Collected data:
####
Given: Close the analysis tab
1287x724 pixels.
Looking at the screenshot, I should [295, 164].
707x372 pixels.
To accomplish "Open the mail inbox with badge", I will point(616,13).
####
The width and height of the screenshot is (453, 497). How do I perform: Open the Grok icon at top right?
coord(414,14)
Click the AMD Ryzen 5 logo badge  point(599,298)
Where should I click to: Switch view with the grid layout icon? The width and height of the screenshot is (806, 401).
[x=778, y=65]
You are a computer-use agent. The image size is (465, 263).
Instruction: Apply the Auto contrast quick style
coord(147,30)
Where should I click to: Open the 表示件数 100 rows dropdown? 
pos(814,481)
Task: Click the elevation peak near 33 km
####
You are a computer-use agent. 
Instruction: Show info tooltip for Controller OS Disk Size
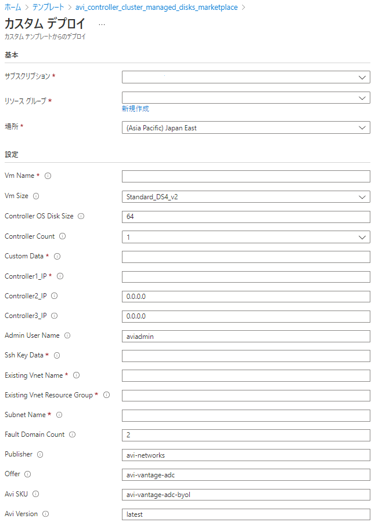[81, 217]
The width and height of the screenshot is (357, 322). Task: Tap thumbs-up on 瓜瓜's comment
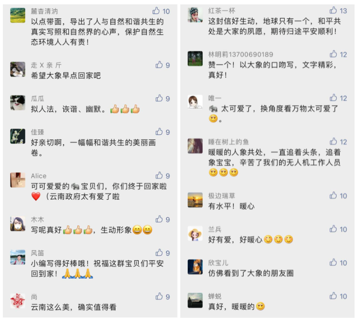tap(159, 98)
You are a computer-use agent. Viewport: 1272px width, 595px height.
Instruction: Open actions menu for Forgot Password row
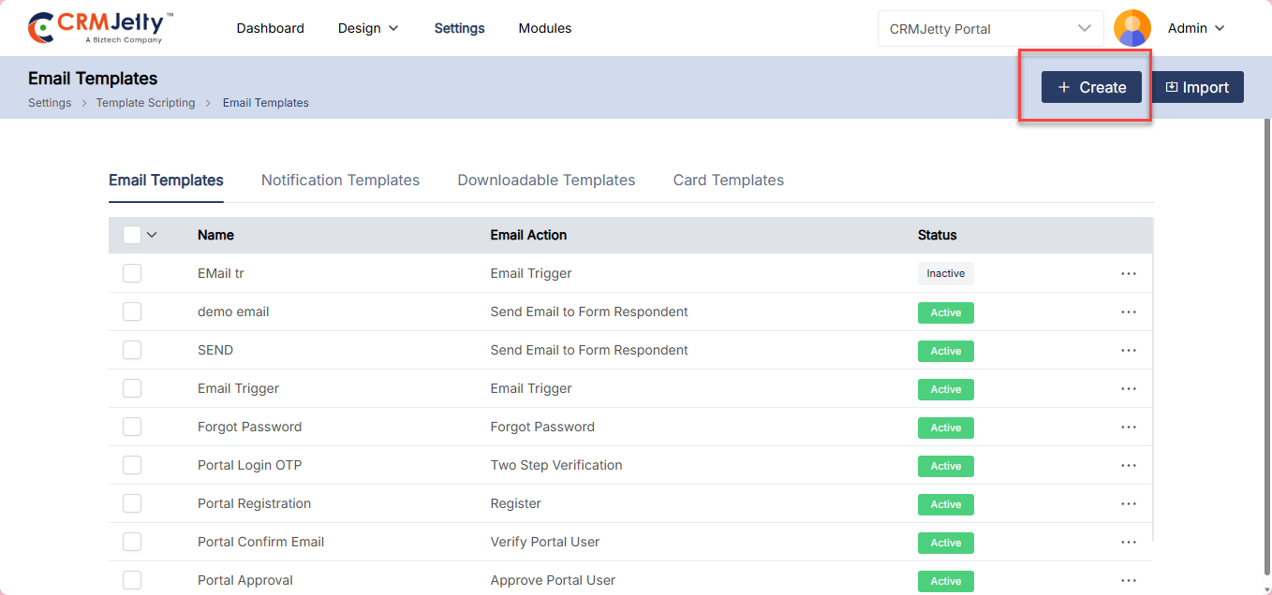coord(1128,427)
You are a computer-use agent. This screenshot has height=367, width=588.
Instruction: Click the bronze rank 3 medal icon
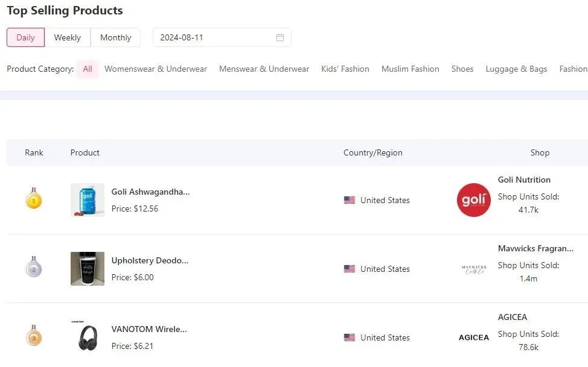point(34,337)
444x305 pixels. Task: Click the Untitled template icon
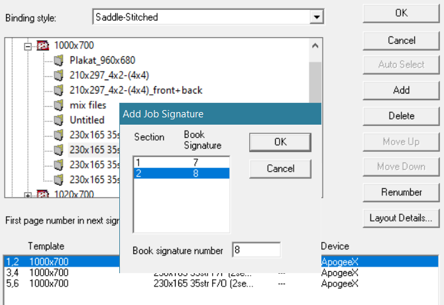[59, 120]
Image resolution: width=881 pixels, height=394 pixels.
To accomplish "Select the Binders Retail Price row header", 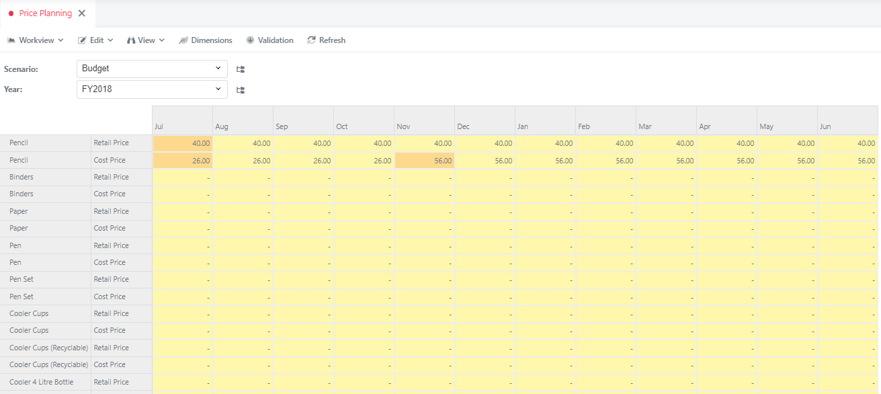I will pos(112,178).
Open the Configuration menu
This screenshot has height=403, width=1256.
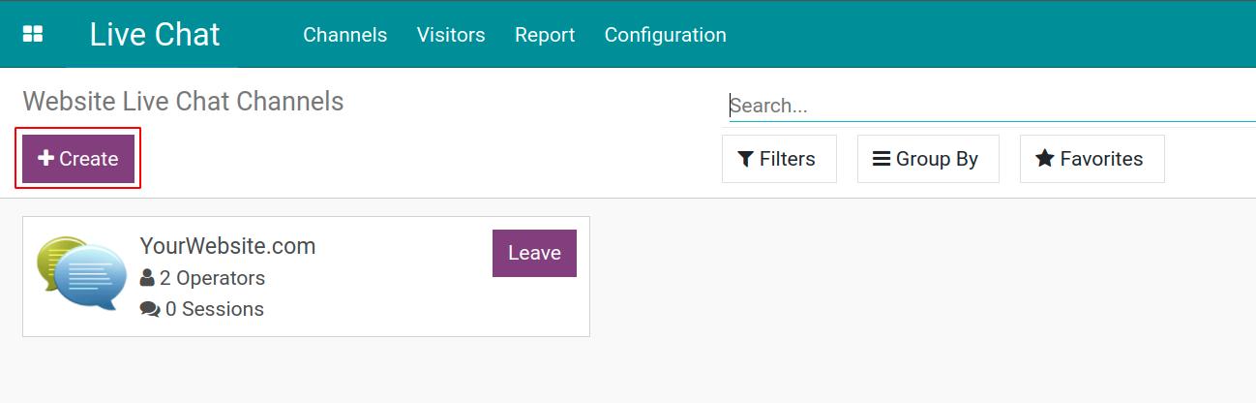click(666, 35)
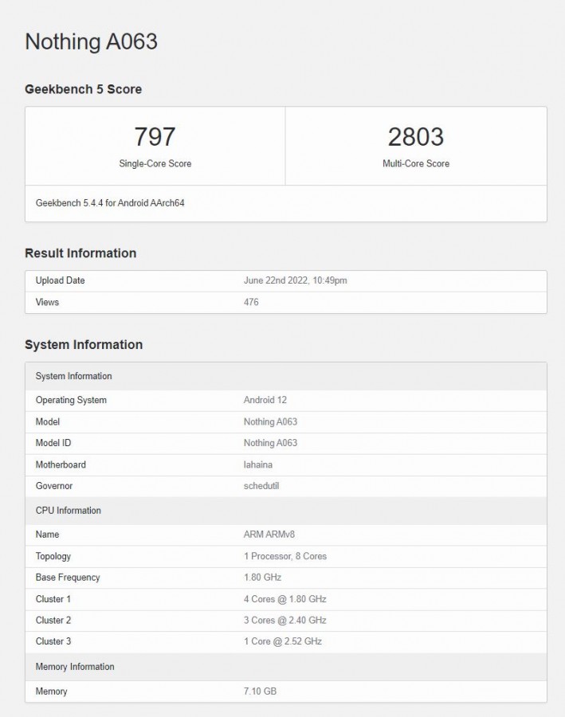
####
■ **Exercise instructions**
Keeping every character as it is, restate the lines above that run from the line with "Instruction: Apply the" through the line with "Task: Click the elevation peak near 33 km", both included, and nothing else.

■ **Output for this exercise**
Instruction: Apply the Auto contrast quick style
coord(147,30)
Where should I click to: Open the 表示件数 100 rows dropdown? 
pos(814,481)
Task: Click the elevation peak near 33 km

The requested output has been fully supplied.